◆ Estratto della fonte:
◇ ◇ ◇
Cronache Tedesche: la realtà paradossale di Max Baitinger

Cronache Tedesche: la realtà paradossale di Max Baitinger

Una routine che si trasforma in situazionismo paradossale, tra tratti sinuosi e rigide geometrie: ecco il mondo di Max Baitinger.

Max Baitinger: l’assurdità della routine quotidiana

happy-place-298274779Tra gli autori e le autrici del fumetto contemporaneo tedesco, Max Baitinger occupa un posto di assoluto rilievo. Un tratto che gioca sui contrasti tra linee sinuose e geometrie rigide, una scansione della tavola spesso definita da vignette contigue e senza spazi bianchi, una visione minimalista dei personaggi e degli ambienti, spesso scomposti nei loro minimi termini, in forme primarie (cerchi, quadrati, rettangoli), una gestione del movimento nello spazio che unisce Gianni De Luca a Dinamismo di un cane al guinzaglio di Giacomo Balla. Questo stile grafico viene messo al servizio di una narrazione del quotidiano, sia che si parli di vita tra coinquilini, sia che si parli di lavoro (o dimissioni dal posto di lavoro). Dal contrasto tra questi due elementi narrativi emerge uno sguardo ironico, a tratti satirico e caustico, sui rapporti umani e sul vivere di tutti i giorni, in una atmosfera sospesa in cui i personaggi sembrano quasi trascinati in situazioni normali ma che appaiono paradossali, al limite del grottesco.
◇ ◇ ◇
◆ Compito assegnato A: Modifica l'elenco riscrivendo soltanto le righe che vanno da quella con "has height=394, width=638." fino a quella con "Looking at the screenshot, I should 922,59.", entrambe comprese, con "Upload Files" sostituito da "Upload Documents" e tutto il resto invariato.
◆ Compito assegnato B: Prosegui il testo su Max Baitinger a partire dal punto in cui si interrompe.
Il testo su Max Baitinger e l'elenco sono materiali distinti.

[Voci sulle coordinate di destinazione]
◇ ◇ ◇
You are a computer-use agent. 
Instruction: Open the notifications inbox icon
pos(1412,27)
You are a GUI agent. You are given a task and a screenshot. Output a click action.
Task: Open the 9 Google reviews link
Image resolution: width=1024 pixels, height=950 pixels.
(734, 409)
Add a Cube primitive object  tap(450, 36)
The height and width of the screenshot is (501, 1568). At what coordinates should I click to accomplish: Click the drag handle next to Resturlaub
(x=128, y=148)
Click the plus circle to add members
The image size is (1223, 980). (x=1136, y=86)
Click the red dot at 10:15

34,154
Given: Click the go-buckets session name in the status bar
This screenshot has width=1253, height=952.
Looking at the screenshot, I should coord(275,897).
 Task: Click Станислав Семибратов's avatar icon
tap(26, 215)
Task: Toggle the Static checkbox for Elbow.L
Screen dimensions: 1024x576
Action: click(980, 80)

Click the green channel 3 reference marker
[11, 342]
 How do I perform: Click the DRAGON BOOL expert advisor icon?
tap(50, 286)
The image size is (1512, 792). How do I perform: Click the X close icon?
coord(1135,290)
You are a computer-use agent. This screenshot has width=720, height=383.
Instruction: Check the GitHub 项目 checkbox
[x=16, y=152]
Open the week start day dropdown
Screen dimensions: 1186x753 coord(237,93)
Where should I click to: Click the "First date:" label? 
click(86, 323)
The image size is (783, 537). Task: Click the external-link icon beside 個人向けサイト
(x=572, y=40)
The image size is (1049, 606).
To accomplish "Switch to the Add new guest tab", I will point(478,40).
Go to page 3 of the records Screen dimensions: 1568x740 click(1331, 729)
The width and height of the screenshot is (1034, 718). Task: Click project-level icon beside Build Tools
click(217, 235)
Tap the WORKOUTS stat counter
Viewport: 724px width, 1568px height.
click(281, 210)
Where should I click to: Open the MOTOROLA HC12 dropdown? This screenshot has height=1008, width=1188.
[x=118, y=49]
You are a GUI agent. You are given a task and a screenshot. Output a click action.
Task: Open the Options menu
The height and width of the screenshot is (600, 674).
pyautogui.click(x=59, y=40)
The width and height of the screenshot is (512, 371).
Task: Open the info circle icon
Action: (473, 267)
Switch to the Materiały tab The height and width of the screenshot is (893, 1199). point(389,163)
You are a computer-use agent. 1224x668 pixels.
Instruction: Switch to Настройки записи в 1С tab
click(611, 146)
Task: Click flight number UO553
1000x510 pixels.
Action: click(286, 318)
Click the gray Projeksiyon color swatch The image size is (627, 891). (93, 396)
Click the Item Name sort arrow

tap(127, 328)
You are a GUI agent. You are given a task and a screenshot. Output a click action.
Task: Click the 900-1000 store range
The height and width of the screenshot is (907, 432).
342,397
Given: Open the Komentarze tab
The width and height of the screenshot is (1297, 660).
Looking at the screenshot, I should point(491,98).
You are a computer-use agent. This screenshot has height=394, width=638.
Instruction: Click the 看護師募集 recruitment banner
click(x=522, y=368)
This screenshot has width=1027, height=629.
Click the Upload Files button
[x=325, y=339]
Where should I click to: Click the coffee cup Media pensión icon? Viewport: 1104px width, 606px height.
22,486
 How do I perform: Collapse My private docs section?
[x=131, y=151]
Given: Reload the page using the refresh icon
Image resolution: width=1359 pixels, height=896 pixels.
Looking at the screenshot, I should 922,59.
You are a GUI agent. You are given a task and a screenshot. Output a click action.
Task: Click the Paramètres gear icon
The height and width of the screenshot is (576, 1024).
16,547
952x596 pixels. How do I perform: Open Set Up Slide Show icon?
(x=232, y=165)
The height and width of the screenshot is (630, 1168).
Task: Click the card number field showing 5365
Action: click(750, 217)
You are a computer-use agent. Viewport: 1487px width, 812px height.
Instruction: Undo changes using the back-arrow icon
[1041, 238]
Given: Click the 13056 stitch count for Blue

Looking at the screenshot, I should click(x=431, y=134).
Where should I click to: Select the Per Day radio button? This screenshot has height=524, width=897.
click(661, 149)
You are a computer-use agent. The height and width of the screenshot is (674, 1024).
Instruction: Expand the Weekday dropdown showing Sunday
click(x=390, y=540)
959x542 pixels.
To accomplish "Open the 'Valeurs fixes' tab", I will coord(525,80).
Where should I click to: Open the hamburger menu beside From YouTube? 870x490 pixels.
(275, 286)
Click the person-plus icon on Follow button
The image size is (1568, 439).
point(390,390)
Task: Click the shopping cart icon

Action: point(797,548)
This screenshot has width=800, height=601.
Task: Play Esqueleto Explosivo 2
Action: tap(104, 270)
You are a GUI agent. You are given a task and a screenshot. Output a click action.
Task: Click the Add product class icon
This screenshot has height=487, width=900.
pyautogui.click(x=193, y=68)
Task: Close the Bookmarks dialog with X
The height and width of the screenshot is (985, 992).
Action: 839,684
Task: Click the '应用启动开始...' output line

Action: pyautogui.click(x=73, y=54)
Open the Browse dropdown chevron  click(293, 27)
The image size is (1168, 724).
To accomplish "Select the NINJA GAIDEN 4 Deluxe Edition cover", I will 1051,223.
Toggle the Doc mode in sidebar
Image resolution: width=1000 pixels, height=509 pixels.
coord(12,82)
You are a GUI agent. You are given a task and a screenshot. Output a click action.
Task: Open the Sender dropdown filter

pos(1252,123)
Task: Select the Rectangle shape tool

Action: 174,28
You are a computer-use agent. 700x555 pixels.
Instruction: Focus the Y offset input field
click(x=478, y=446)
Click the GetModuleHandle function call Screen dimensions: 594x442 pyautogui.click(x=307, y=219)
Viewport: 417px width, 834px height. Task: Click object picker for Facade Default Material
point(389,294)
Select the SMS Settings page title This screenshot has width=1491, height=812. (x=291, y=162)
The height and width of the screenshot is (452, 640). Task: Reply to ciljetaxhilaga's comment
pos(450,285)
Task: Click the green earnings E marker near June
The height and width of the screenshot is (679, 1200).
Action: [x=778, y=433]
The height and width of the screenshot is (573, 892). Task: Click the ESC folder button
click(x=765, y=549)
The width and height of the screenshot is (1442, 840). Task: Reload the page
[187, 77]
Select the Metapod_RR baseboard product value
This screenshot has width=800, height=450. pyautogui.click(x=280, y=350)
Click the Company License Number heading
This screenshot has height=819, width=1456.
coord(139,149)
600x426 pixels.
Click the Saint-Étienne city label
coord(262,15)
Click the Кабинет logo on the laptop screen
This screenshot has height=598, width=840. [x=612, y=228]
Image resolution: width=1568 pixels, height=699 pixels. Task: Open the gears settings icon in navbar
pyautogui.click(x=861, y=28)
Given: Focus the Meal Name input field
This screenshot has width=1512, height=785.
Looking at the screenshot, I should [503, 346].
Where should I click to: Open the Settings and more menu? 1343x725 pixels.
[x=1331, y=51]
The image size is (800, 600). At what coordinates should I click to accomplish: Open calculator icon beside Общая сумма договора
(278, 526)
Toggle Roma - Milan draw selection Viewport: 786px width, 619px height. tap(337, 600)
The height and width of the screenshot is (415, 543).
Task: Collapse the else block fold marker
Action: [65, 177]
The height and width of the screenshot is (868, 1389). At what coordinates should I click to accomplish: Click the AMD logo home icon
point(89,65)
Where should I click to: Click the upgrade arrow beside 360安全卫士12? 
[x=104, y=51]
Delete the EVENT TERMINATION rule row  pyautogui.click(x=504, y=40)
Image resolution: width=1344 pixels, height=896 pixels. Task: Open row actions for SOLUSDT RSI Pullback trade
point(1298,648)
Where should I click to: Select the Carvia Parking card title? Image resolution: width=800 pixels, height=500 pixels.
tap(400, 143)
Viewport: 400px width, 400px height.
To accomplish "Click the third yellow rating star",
◇ ◇ ◇
◆ Risposta attesa A:
You are a computer-use agent. This screenshot has height=394, width=638.
Instruction: Click the 看護師募集 recruitment banner
click(x=522, y=368)
This screenshot has width=1027, height=629.
Click the Upload Documents button
[x=325, y=339]
Where should I click to: Click the coffee cup Media pensión icon? Viewport: 1104px width, 606px height.
22,486
 How do I perform: Collapse My private docs section?
[x=131, y=151]
Given: Reload the page using the refresh icon
Image resolution: width=1359 pixels, height=896 pixels.
Looking at the screenshot, I should 922,59.

◆ Risposta attesa B:
Tutti questi elementi sono presenti già nel suo primo lavoro, Heimdall (Rotopol, 2014) e nella raccolta di storie brevi precedentemente edite su zines e riviste Happy Life (Rotopol, 2020; in Italia pubblicato meritoriamente da Sigaretten nel 2021, a oggi unica opera tradotta nel nostro paese): attraverso brevi fotografie di una routine quotidiana semi-autobiografica, l’autore sperimenta il contrasto delle geometrie, la gestione del ritmo narrativo e del tempo, tra ripetizioni o duplicazioni di forme, personaggi e situazioni, sfruttando tutte le possibiltà offerte dalla spazio della pagina che  si trasforma in tempo che scorre: tutto questo si traduce in piccoli racconti esilaranti ma anche spiazzanti e parossistici.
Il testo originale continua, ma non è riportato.